Predicting risk of esophageal adenocarcinoma

Predicting risk of esophageal adenocarcinoma

This systematic review from investigators at the Karolinska Institute and Fujian Medical University evaluates nine risk prediction models from seven studies aimed at identifying individuals at high risk for esophageal adenocarcinoma (EAC) to improve targeted screening and early detection. The models commonly use predictors such as age, sex, GERD symptoms, BMI, and smoking status, with some incorporating the presence of Barrett's esophagus, family history, polygenic risk scores and potential protective factors such as aspirin, statins and physical activity. While these models demonstrate good discriminative ability (AUC 0.76–0.88) and calibration in cohort studies, all suffer from high risk of bias, mainly due to data analysis issues like inadequate handling of missing data and potential overfitting. Most models lack external validation, limiting their clinical applicability. The review highlights challenges including the low absolute risk even in high-risk groups, the exclusion of Barrett’s esophagus as a predictor, and the need for cost-effectiveness analyses. The authors recommend further external validation, methodological improvements, and careful determination of risk thresholds before these models can be widely implemented.

A Systematic Review of Risk Prediction Models for Esophageal Adenocarcinoma in the General Population.

Gastro Hep Adv. 2025 Jun 21;4(10):100737. doi: 10.1016/j.gastha.2025.100737. PMID: 40917762; PMC12409981.
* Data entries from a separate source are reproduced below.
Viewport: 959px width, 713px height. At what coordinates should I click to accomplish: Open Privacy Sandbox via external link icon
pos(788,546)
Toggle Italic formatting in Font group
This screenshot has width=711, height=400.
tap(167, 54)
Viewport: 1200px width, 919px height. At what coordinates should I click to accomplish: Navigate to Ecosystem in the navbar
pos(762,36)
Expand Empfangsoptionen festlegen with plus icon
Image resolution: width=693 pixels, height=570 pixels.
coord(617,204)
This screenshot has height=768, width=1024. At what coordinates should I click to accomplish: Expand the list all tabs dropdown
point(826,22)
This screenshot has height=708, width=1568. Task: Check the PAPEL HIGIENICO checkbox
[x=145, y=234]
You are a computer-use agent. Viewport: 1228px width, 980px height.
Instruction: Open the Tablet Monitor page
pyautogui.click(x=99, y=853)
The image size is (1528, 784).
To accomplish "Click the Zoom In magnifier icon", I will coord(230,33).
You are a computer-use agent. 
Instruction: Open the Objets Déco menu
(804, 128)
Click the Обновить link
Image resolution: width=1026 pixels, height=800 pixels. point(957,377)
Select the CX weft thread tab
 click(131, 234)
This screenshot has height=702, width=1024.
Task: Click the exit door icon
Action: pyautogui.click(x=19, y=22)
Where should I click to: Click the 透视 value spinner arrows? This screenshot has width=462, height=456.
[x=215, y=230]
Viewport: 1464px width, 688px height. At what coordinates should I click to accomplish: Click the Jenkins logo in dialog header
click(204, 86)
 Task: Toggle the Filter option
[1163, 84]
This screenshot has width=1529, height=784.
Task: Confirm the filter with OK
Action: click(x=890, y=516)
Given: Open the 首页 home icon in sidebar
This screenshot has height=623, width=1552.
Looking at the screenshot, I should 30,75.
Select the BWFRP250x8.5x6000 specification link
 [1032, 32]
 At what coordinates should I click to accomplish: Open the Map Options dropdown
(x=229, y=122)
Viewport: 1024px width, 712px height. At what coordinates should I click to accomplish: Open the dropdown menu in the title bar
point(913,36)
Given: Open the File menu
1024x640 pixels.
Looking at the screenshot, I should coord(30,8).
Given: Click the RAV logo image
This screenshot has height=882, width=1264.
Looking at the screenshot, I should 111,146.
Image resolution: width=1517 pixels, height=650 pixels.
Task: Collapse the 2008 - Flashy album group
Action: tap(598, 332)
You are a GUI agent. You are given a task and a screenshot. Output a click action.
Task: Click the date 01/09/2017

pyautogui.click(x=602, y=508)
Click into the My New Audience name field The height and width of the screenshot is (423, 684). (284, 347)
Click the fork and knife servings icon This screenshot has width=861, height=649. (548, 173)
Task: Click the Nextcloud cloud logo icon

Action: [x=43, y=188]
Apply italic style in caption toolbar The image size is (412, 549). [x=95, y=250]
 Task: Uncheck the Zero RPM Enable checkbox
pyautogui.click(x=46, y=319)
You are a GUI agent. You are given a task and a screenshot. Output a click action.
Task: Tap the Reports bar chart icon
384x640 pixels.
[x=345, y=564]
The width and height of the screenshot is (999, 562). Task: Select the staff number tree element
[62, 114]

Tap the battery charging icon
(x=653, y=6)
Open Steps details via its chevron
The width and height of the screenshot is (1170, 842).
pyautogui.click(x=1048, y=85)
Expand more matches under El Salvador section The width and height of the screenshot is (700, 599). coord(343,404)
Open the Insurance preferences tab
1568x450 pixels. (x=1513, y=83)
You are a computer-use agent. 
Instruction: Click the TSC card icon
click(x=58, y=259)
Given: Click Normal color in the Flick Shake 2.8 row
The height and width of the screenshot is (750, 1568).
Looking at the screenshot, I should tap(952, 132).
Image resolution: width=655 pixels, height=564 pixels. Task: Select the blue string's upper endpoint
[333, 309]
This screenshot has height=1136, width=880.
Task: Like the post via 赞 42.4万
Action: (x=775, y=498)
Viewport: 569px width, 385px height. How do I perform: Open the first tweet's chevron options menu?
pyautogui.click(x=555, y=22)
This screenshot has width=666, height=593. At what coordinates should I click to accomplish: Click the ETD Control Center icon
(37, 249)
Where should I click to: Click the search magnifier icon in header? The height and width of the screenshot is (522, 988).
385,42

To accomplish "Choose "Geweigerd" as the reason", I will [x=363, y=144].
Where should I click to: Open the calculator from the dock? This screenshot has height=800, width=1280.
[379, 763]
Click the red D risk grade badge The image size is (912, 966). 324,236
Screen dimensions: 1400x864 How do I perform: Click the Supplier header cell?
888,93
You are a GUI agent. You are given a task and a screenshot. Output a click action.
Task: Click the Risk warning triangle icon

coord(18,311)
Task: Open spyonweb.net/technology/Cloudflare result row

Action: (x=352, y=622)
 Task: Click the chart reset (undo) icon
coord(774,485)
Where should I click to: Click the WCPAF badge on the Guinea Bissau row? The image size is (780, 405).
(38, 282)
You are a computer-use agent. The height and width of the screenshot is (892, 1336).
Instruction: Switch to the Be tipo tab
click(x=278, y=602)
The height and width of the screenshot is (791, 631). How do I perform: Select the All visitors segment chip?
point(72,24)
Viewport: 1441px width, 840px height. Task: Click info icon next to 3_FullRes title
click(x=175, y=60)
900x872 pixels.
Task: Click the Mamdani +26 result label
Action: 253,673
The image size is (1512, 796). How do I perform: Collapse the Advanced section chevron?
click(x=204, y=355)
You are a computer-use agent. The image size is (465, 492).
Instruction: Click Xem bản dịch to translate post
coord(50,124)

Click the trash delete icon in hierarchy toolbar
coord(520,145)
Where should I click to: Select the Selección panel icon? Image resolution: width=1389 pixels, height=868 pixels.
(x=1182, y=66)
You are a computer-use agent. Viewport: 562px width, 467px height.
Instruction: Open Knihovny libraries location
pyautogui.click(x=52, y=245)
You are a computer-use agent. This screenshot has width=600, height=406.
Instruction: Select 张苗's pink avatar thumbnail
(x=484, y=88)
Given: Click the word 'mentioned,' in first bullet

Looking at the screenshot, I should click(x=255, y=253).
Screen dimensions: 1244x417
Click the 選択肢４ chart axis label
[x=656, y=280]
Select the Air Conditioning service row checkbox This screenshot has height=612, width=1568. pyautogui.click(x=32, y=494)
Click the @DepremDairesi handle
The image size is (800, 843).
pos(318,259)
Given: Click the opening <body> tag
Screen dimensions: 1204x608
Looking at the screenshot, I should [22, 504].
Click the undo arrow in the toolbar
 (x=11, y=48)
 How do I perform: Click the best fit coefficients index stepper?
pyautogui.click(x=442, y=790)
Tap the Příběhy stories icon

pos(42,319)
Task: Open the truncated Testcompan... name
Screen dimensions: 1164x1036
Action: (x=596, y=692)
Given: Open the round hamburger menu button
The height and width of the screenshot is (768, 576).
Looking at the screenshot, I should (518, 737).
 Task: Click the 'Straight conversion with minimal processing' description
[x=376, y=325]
Zhao L, Chen B, Lagergren J, Xie SH.

Abstract

BACKGROUND AND AIMS: Risk prediction models can identify individuals at high risk of esophageal adenocarcinoma. This systematic review aimed to critically appraise the available models for projecting absolute risk of esophageal adenocarcinoma in the general population. METHODS: We searched Medline, Embase, and Cochrane Library databases for studies of risk prediction models for esophageal adenocarcinoma. Data were extracted from eligible studies according to the checklist for critical appraisal and data extraction for systematic reviews of prediction modelling studies. Risk of bias and applicability were assessed using the prediction model risk of bias assessment tool. RESULTS: We identified 7 studies. Age, sex, gastroesophageal reflux disease, body mass index, and tobacco smoking were the most common predictors. The area under the receiver operating characteristic curve ranged between 0.76 and 0.88 in the derivation datasets. The models based on 2 cohort studies showed good agreement between observed and predicted risks. All studies had at least 1 domain with high risk of bias, primarily attributable to methodological shortcomings in the data analysis. CONCLUSION: Most risk prediction models showed good performance in identifying individuals at high risk of esophageal adenocarcinoma. Validation in external populations and cost-effectiveness evaluation are needed before these models can be applied in public health and clinical practice.